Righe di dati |

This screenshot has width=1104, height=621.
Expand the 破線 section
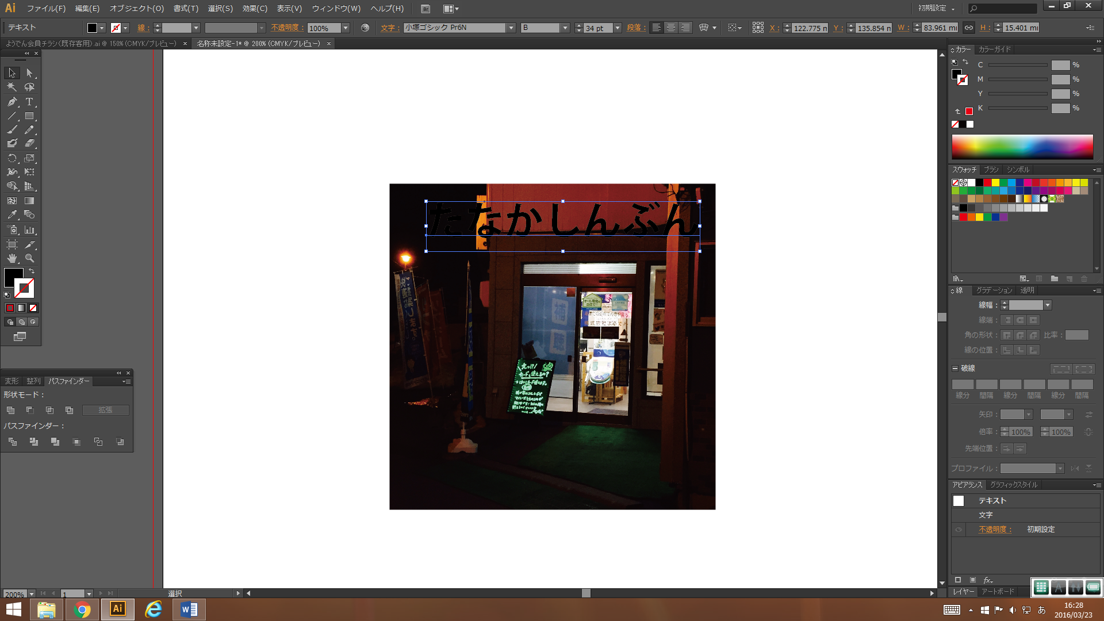coord(956,368)
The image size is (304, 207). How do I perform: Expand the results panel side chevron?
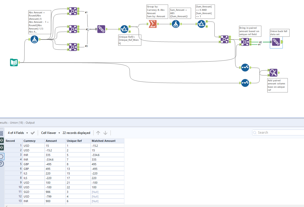[2, 141]
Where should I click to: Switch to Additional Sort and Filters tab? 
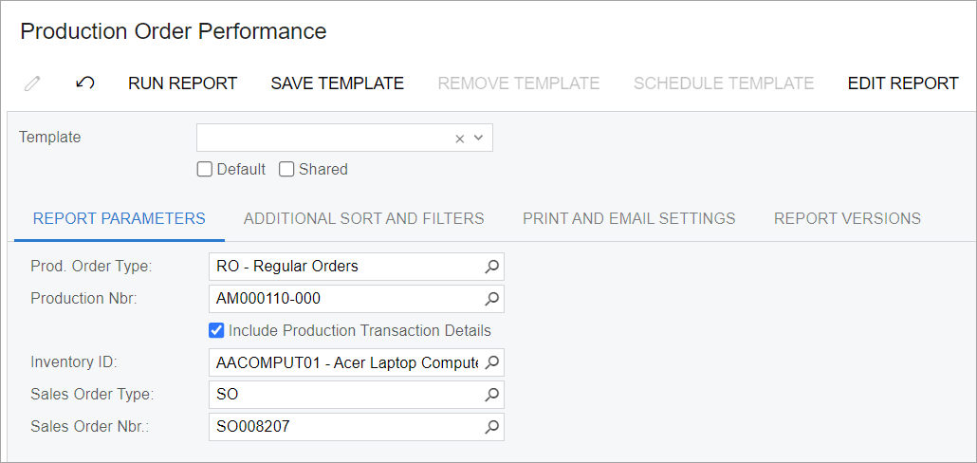pyautogui.click(x=363, y=218)
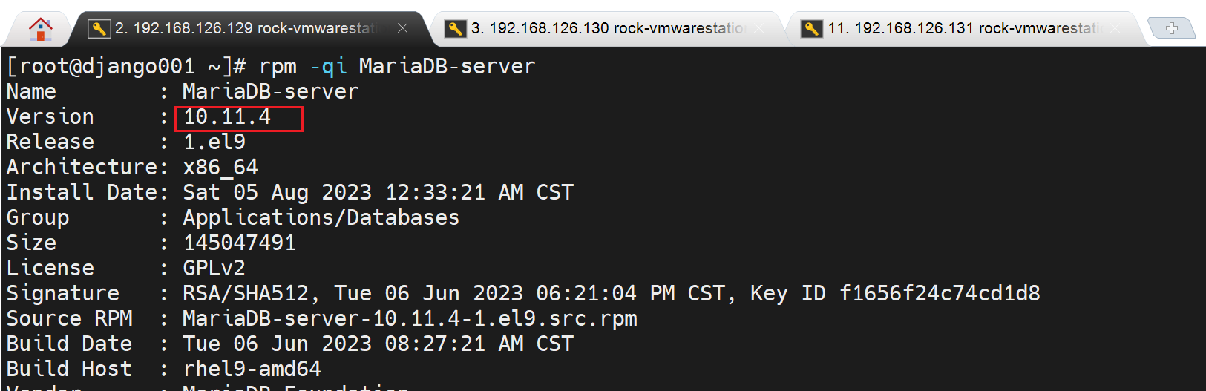Open the Home tab icon
Viewport: 1206px width, 391px height.
(x=40, y=29)
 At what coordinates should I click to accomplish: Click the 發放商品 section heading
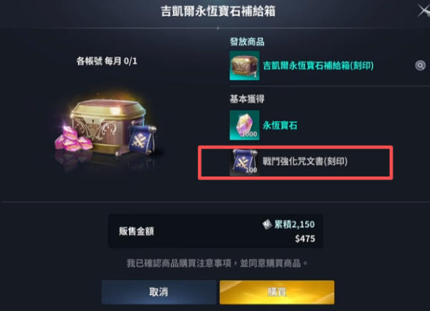pos(247,42)
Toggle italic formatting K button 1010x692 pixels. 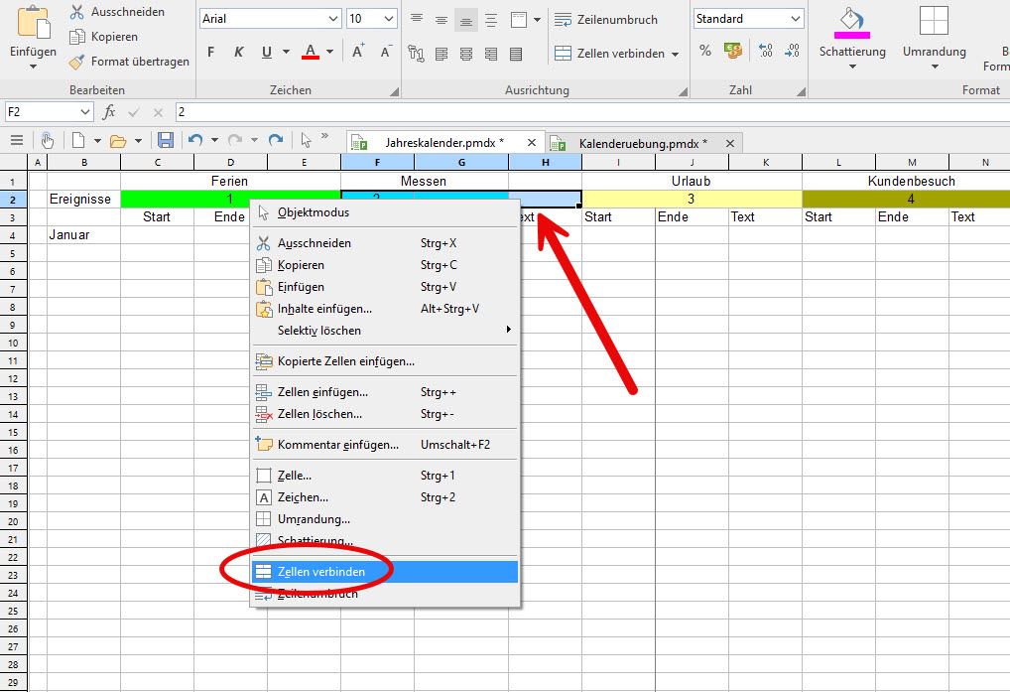click(238, 52)
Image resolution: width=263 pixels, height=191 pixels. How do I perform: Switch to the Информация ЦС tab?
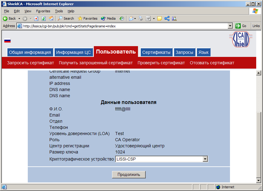(x=73, y=52)
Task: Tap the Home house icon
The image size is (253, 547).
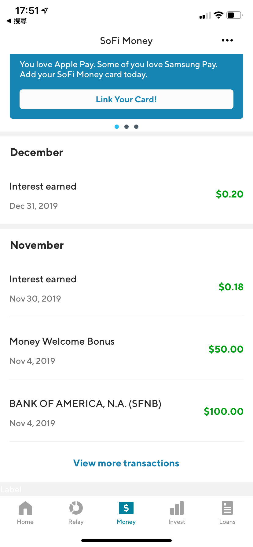Action: (x=25, y=508)
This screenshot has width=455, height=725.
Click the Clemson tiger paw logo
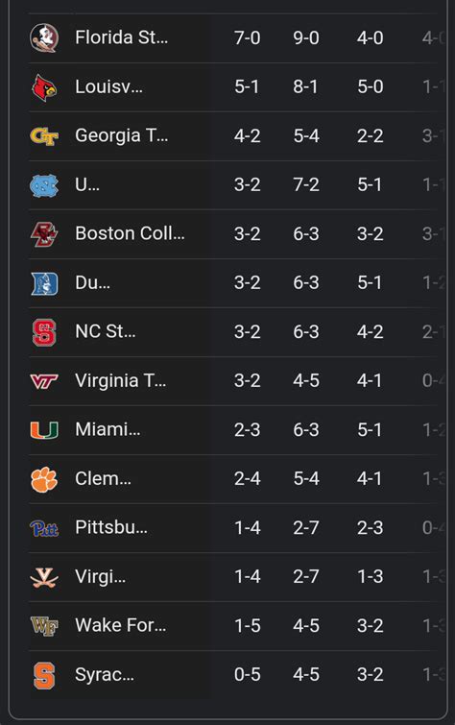pos(44,479)
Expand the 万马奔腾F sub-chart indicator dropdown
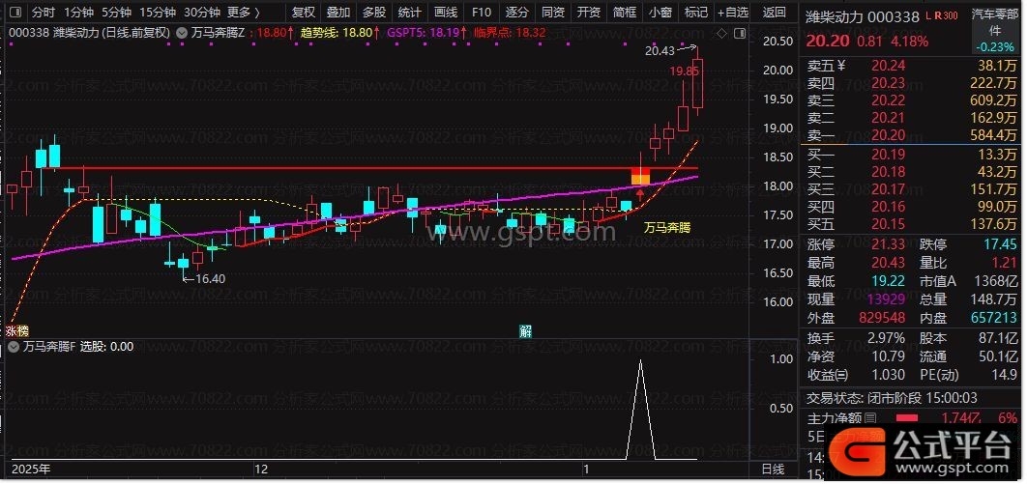Image resolution: width=1027 pixels, height=484 pixels. click(x=13, y=346)
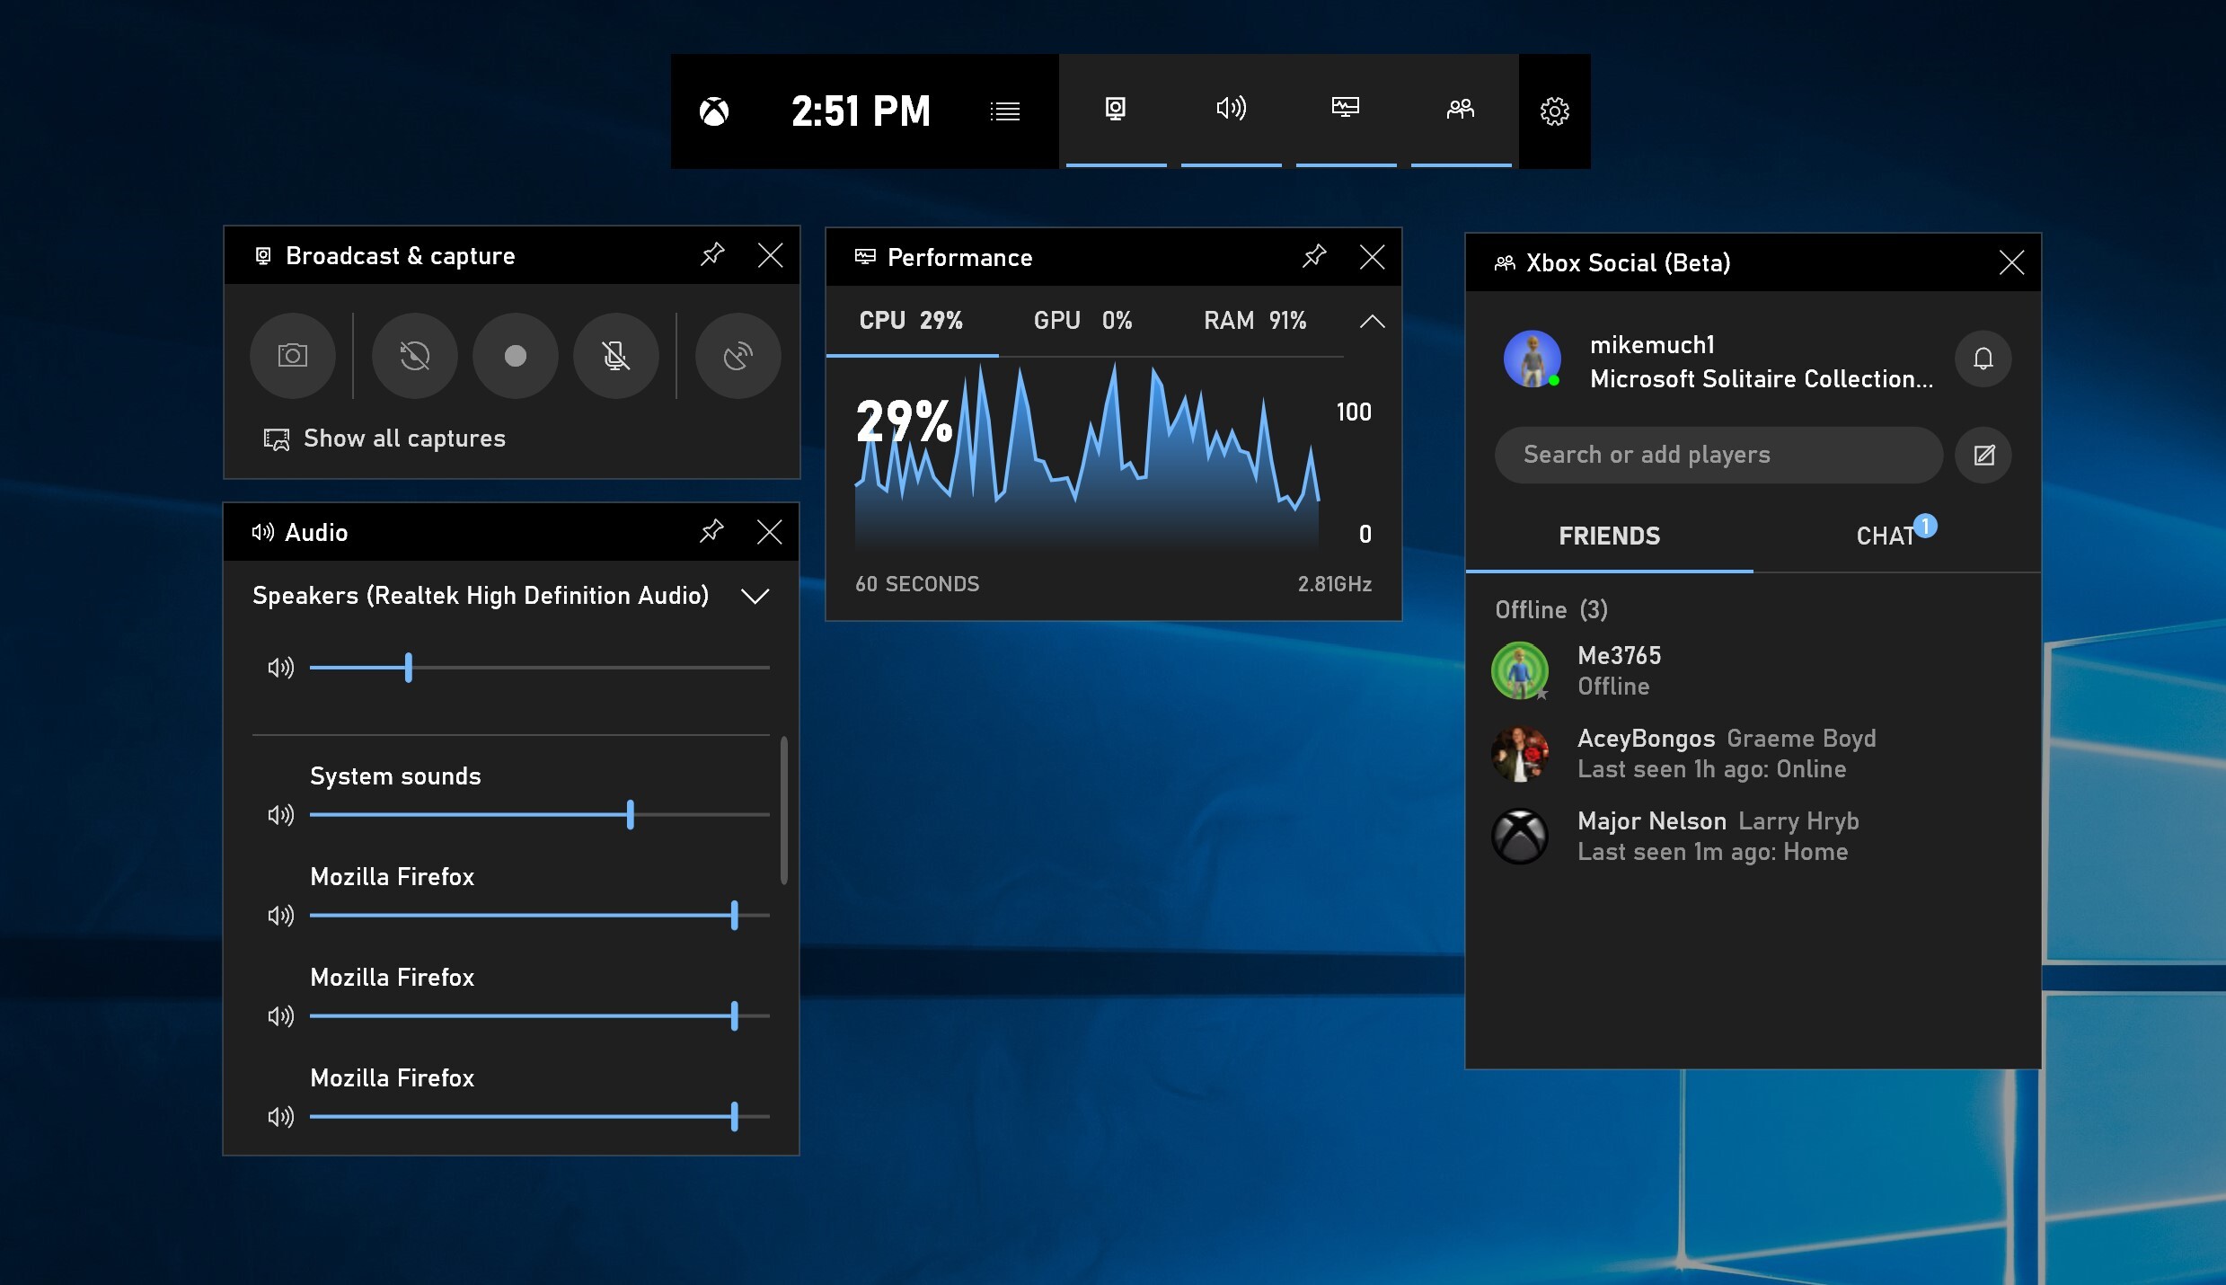Click the compose/add player icon in Xbox Social
The image size is (2226, 1285).
coord(1984,455)
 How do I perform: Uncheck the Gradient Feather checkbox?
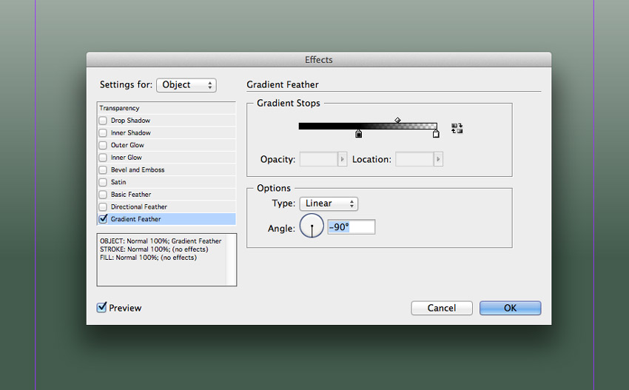tap(104, 219)
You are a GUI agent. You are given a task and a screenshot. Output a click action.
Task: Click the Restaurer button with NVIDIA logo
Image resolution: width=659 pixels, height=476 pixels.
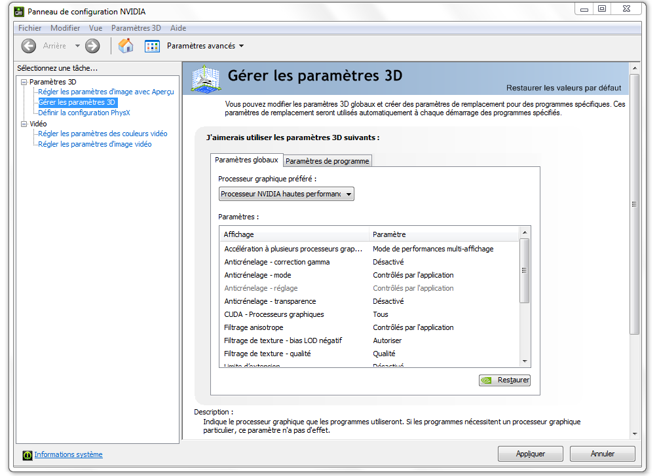pyautogui.click(x=504, y=380)

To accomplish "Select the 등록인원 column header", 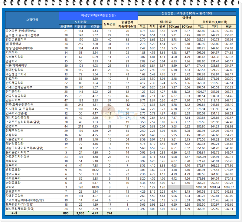I will 110,24.

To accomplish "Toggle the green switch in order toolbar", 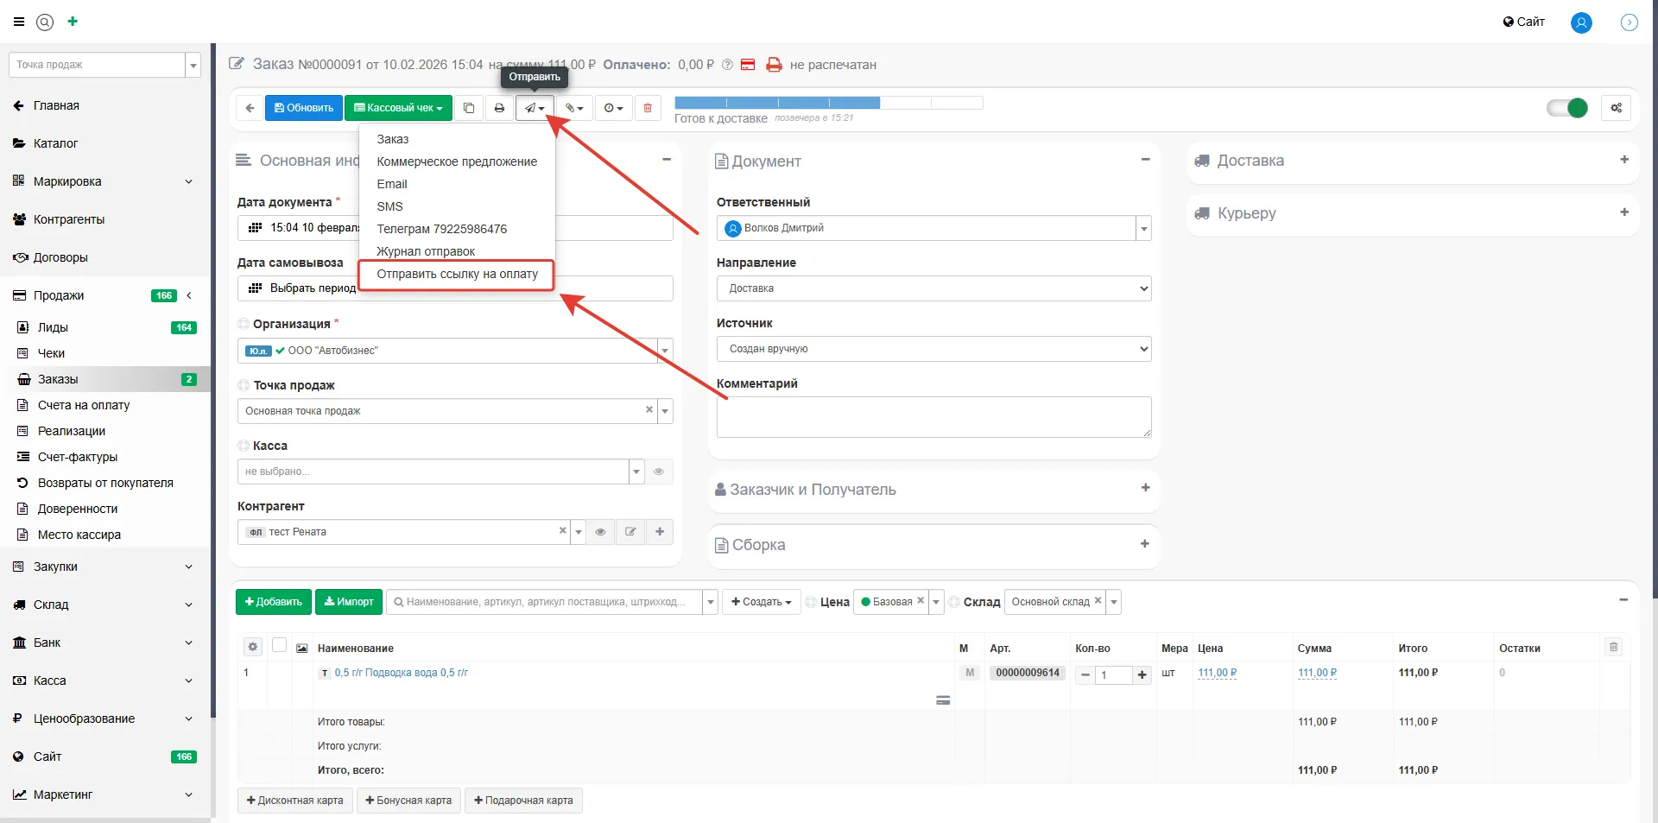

Esercizio proposto | Quali righe del materiale contengono la parola "logo"? Riportale tutte, tenendo conto di maiuscole e minuscole.

Soluzione esercizio |
Click the Clemson tiger paw logo
Task: Click the Restaurer button with NVIDIA logo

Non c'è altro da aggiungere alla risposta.